What: When many investors pay into a deal made with sponsors, crowdfunding and real estate syndications are born. A crowdfund’s sponsor is in charge of directing the purchase, financing, and maintenance of real estate, as well as its leasing and eventual disposition.
Benefits: Profits on real estate investments made through crowdfunding vary from deal to deal. Its yields are typically significantly higher than REITs’, and as an investor, you are fully aware of the type of property into which your money is being invested.
Cons: One drawback of crowdfund investment is that, frequently, only certified investors—those with a high net worth or six-figure yearly income—can access the greatest offers.
A partnership in real estate
What it is: It’s similar to a crowdfund, except you know who else is contributing money to the project. As passive investors, some partners may just give money, but others may actively manage and build the investment.
Positives: You are aware of the other investors. You only have a small number of partners to split any potential earnings and tax advantages with, despite the fact that the property you invest in is smaller.
Cons: Since there are less investors, there can be increased investment risk. Problems might arise from alternative working ethics and investing philosophies, and poor judgments made by a general partner can reduce the possible return.
Rehabilitation or bankruptcy
What it is: The tried-and-true buy-low, sell-high real estate investment method. Distressed sellers, bank REO divisions, and auctions are among the places to find foreclosed and rehabbed properties at below-market prices.
Pros: Experienced investors who know how to fix and flip properties can possibly make a sizable profit in exchange for the risk of purchasing a property in its current condition (as-is).
Time management is crucial in real estate investing
It might be tough to sell a rehab at a profit if an investor purchases one as the market is in a bear market. It requires much practical work and thorough market understanding.
Rental-ready real estate
What it is: A house that has undergone all necessary maintenance and updates and frequently already has a tenant. Rentals can be found in many sorts of real estate, but turnkey rental homes are becoming more and more popular with buy-and-hold investors.

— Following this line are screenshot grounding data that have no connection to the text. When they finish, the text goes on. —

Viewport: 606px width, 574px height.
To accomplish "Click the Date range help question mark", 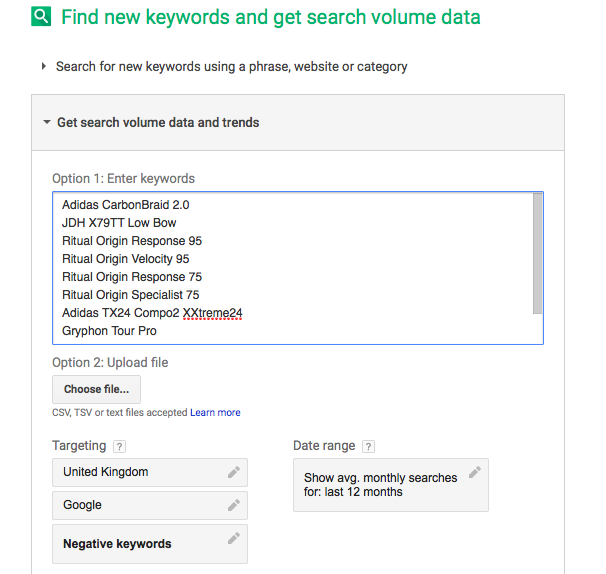I will point(368,446).
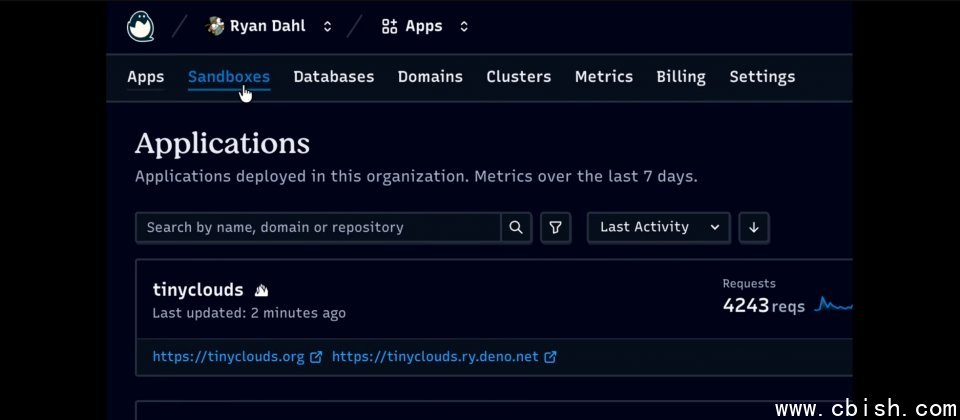Click external link icon after tinyclouds.org

317,357
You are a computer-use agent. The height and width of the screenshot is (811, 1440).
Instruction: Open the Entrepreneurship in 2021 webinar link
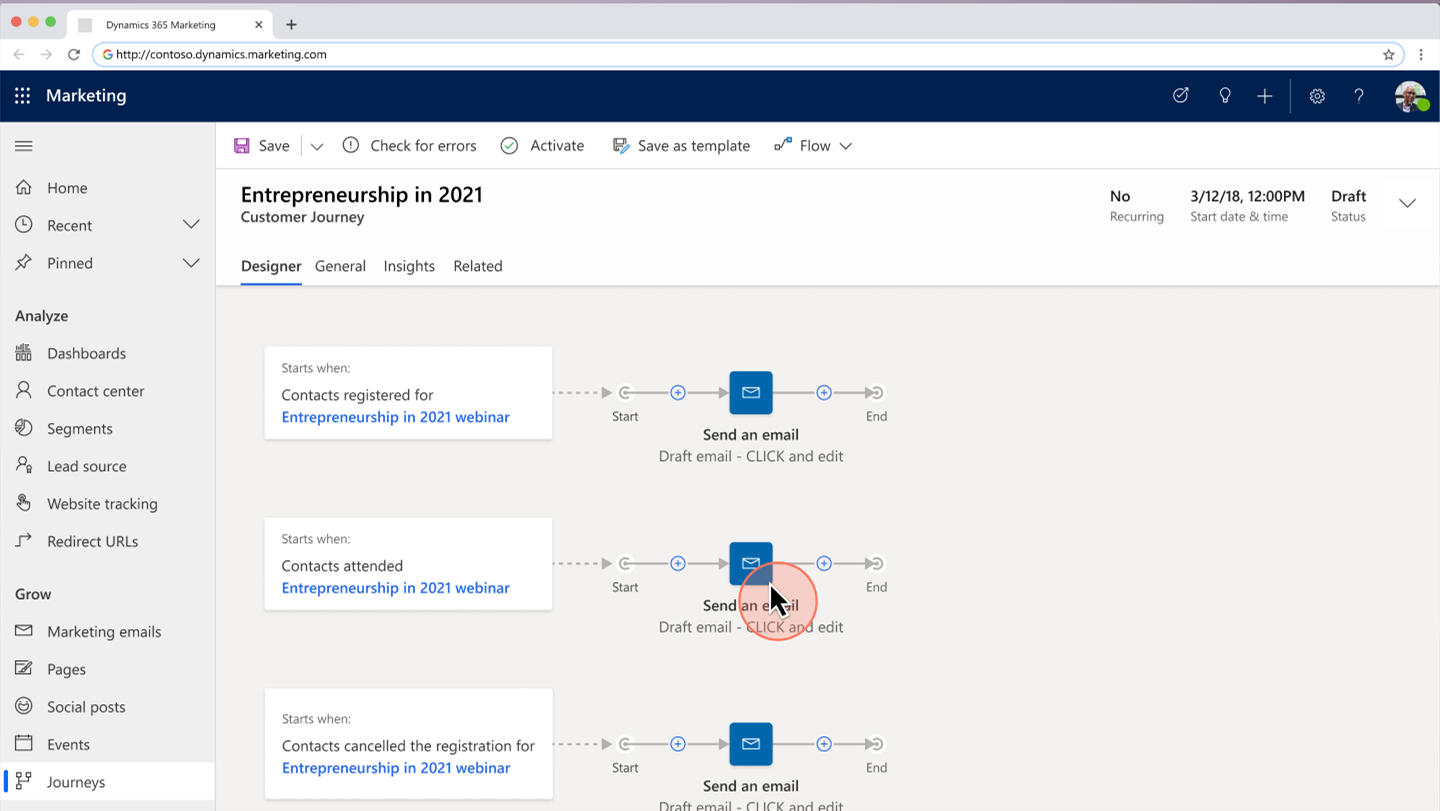click(x=395, y=417)
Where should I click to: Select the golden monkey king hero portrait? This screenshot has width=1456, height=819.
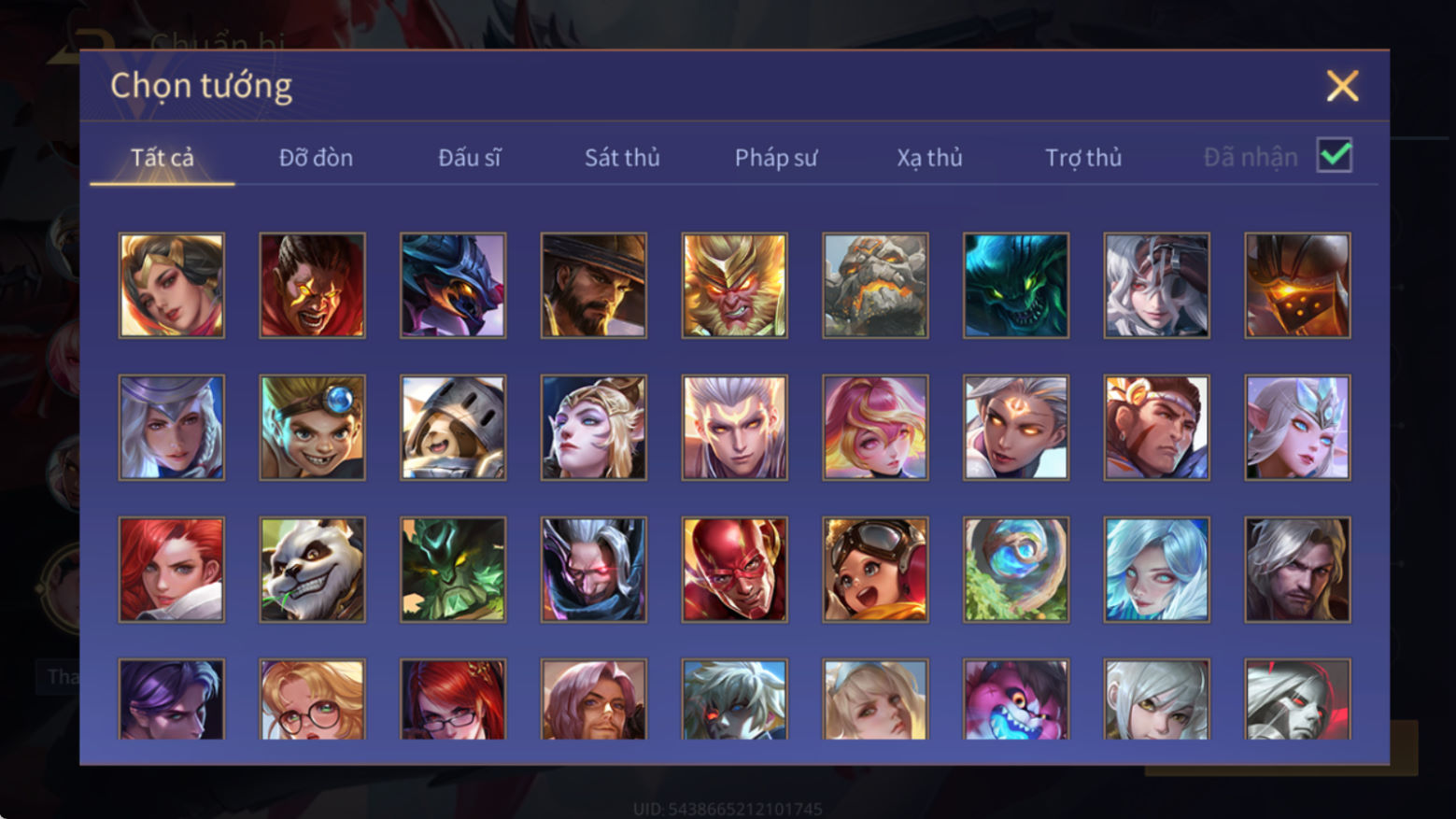click(x=734, y=285)
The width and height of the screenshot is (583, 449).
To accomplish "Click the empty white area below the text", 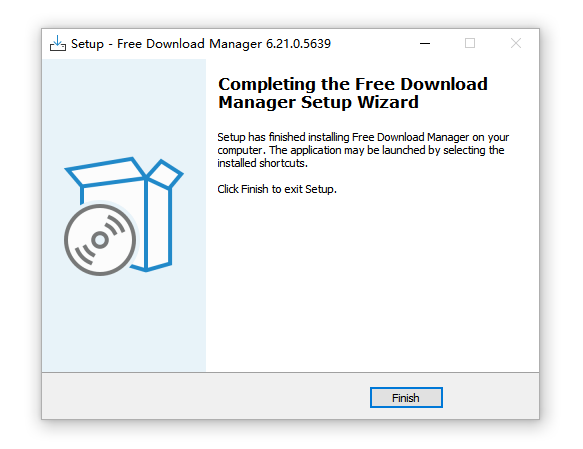I will point(372,282).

Benefits: If you want passive income, this may be the safest real estate investment strategy. Rentals are managed by professionals, and cash flow begins the day the deal is completed.
Cons: While the property is vacant, there could be a brief reduction of cash flow. Investors still need to review the property manager’s reports and financial records to evaluate how the asset is doing.

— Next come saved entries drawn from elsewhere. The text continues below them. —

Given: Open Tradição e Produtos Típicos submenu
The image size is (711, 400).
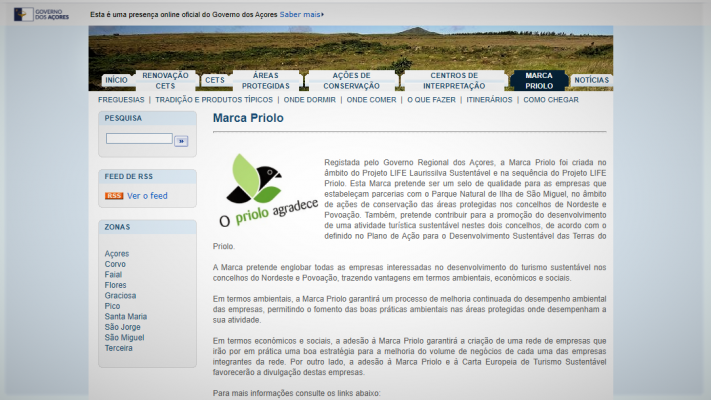Looking at the screenshot, I should click(x=213, y=100).
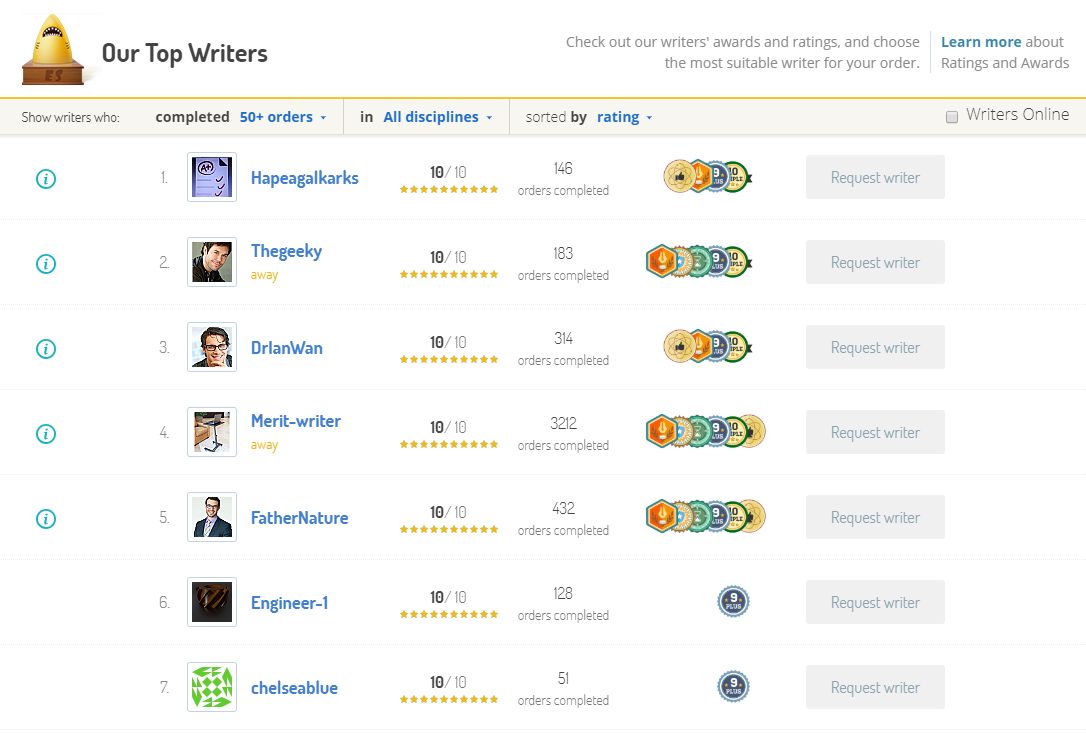
Task: Select the chelseablue green avatar
Action: [212, 687]
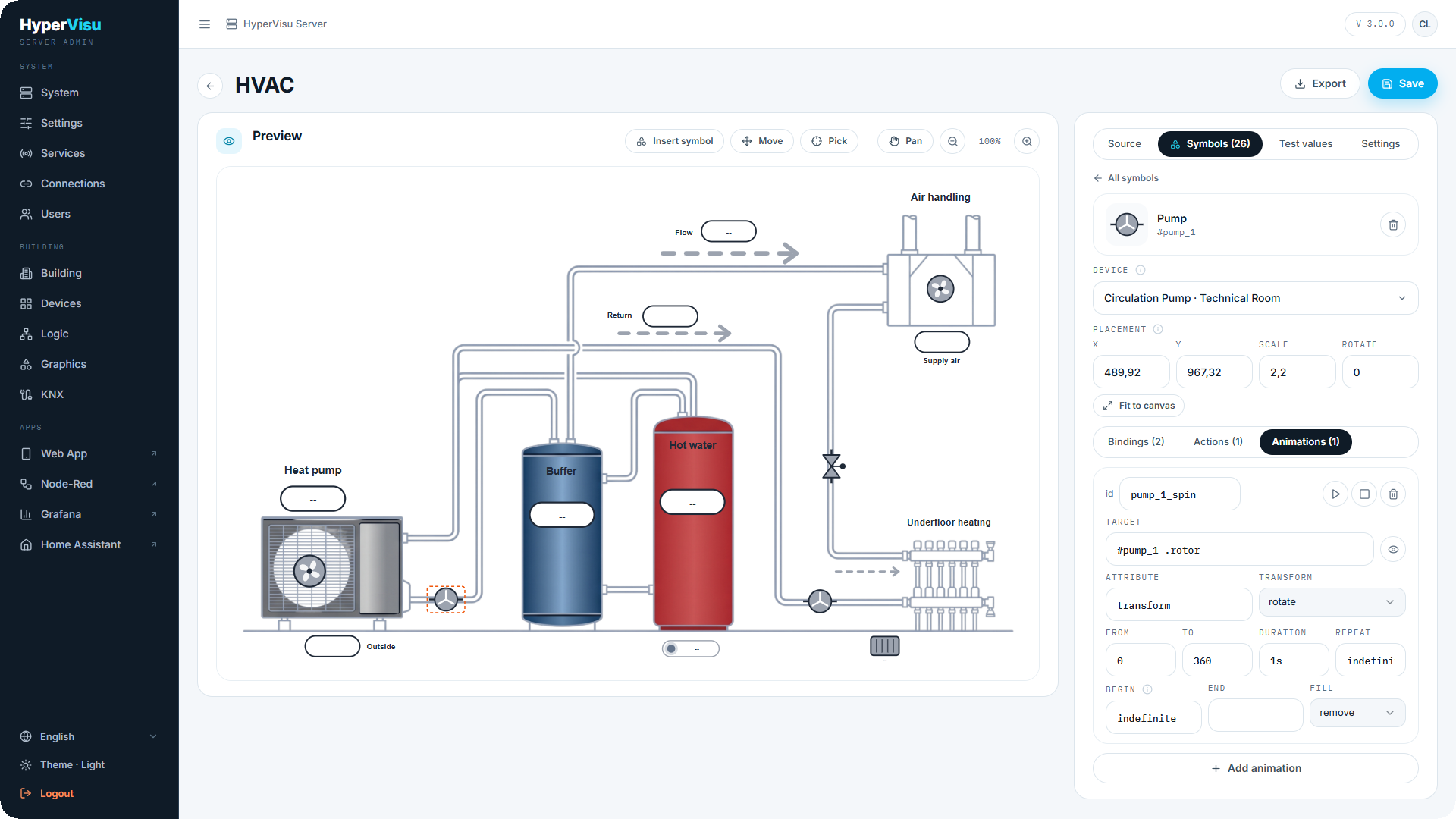1456x819 pixels.
Task: Open the Bindings (2) tab
Action: 1135,442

How to Save Money and Earn More
Consider how you can reduce risk while getting the most out of it if you want to buy more with less money. Even though it may sound cliché, long-term, profitable real estate investors actually do that.
How to Achieve Your Goals
If you employ leverage, you can spread your $50,000 investment across multiple endeavors. You might invest in two $100,000 turnkey income homes with the same LTV of 25% rather than purchasing a single $200,000 rental property with a reasonable down payment of $50,000:
One $200,000 rental property requires a $50,000 down investment, one income stream, and one long-term profit.
A $50,000 down payment, two sources of income, and two long-term gains come from two $100,000 rentals. Your whole debt remains $150,000, the same as before. Yet, as a result of your smart use of leverage, you now have two properties with potential appreciation and twice as many revenue streams.